How To Create A Company Brochure That Sells

If you need some sales materials to give away, send out with orders or inquiries, or for your sales staff to take with them to appointments, creating a sales brochure or arranging for a brochure website design to take place is a terrific option. An excellent brochure would have all of the information about your business that a potential customer would need to know, but not so much that it becomes tedious or difficult to read.

Because designing these brochures and having them produced is not a cheap operation if you want them to look good and do their job (that is, draw people to your company and encourage them to purchase something from you), you need to make sure you have the design just right before you spend money on it. Here are some pointers on how to make a company brochure that sells.

Who Is Your Customer?

Before you start designing and writing your brochure, you need to figure out who you’re going to make it for. Who is your ideal client? Who will purchase your product or service, and hence who will your brochure be directed at?

If you don’t have answers to these issues, you’ll need to do extensive market research. You don’t want to make a brochure that appeals to adolescent boys if your product is mostly purchased by middle-aged ladies.
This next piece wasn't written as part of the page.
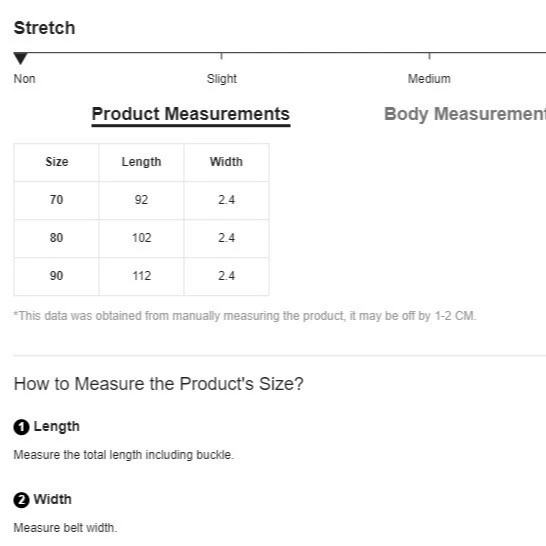Click the manual measurement disclaimer note

(x=245, y=316)
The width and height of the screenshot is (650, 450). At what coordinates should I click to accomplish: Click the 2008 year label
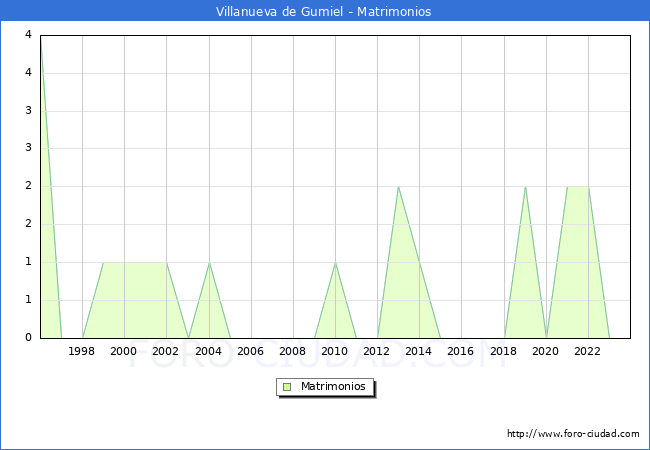(x=292, y=351)
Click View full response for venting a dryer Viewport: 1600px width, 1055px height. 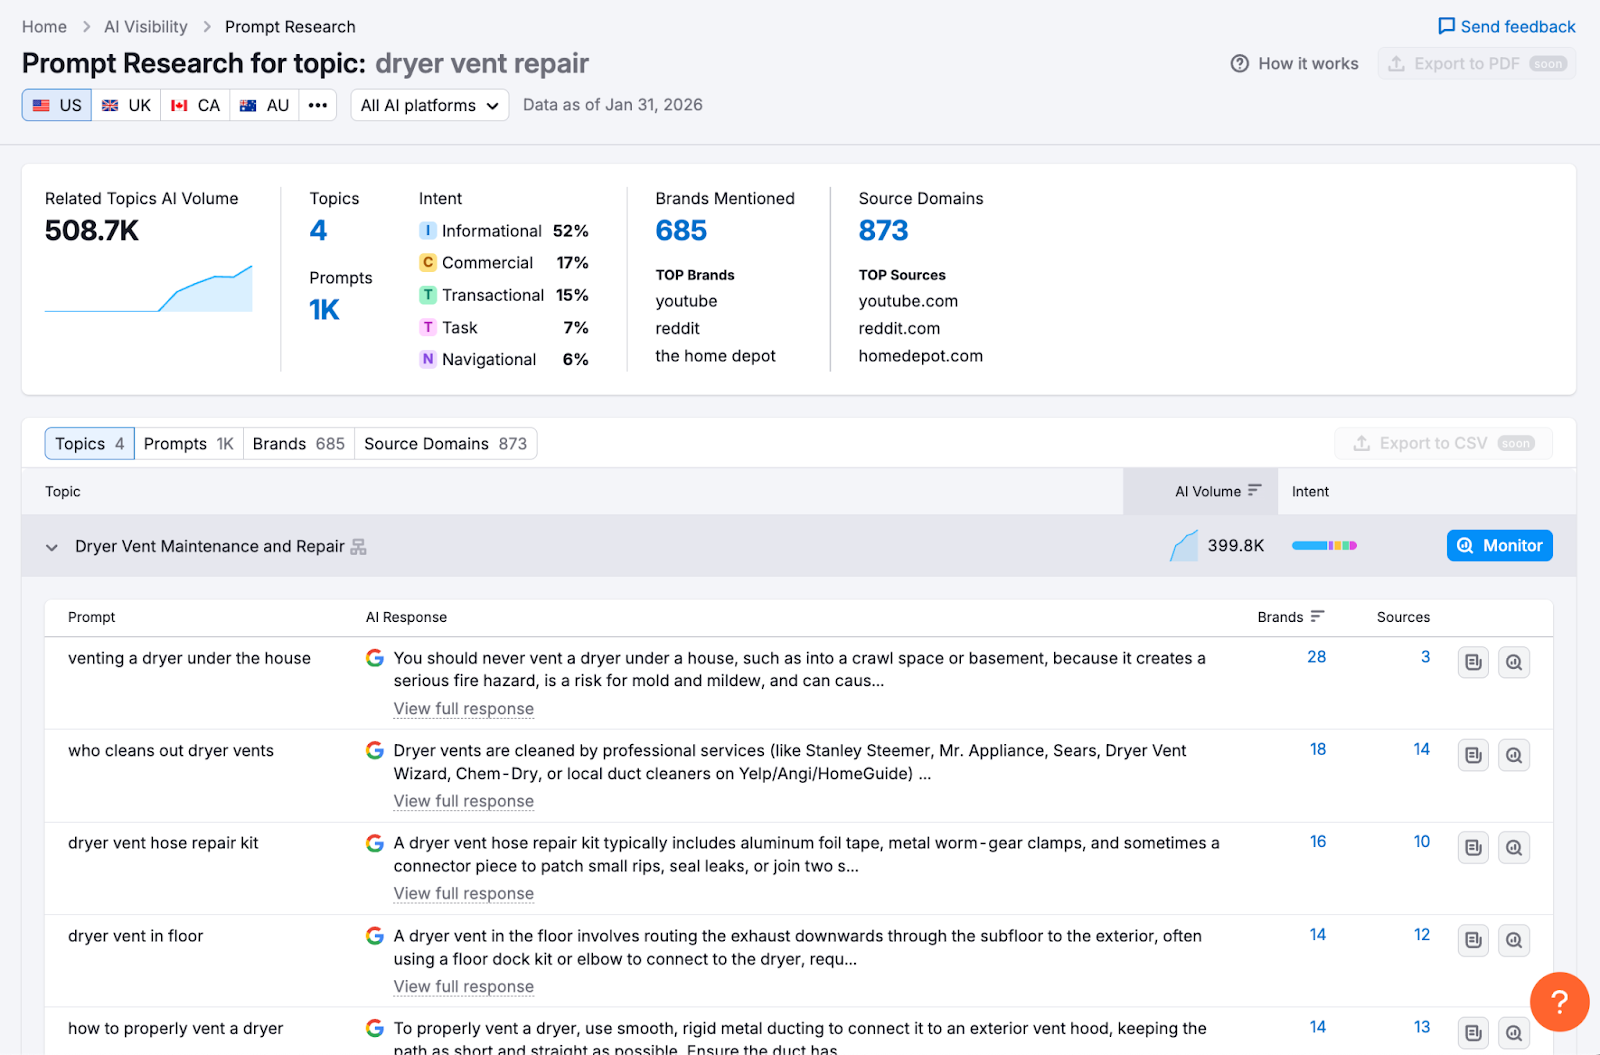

You can hire a market research agency to assist you, or you can simply ask your sales staff who they sell to most often, as well as look at your social media following to see who likes your company right now.

Use AIDA

AIDA is an acronym that stands for attention, interest, desire, and action. If your brochure is to be effective, it must provide all of these elements to your target customers. Ideally, you want to capture the reader’s attention straight away, pique their interest enough to read the brochure, arouse their desire for the product or service you’re marketing, and finally encourage them to contact you or purchase something. If your brochure can achieve all of that, it is worthwhile to have a large number produced and distributed to as many individuals as feasible and ensure the same is replicated on your website – this is becoming more and more important in the digital age.

Show The Benefits

Because people don’t have a lot of time these days, it’s a good idea to divide your material into smaller paragraphs, each with its own title, while constructing your website. People will scan over your brochure’s headlines when they first open it, so they must be passionate and interesting, or they will not want to read on. If the headlines are compelling enough, they will read the whole brochure, and if the entire brochure is compelling enough, they will purchase something.

So it’s better to start with the headlines. They should be eye-catching and include information on the benefits of the product or service you are offering. Informing prospective customers about a product’s benefits is a far better sales tactic than telling them about its features; they can figure out the features for themselves, but the benefits to their life may need to be described further, and that’s what your brochure can be used for.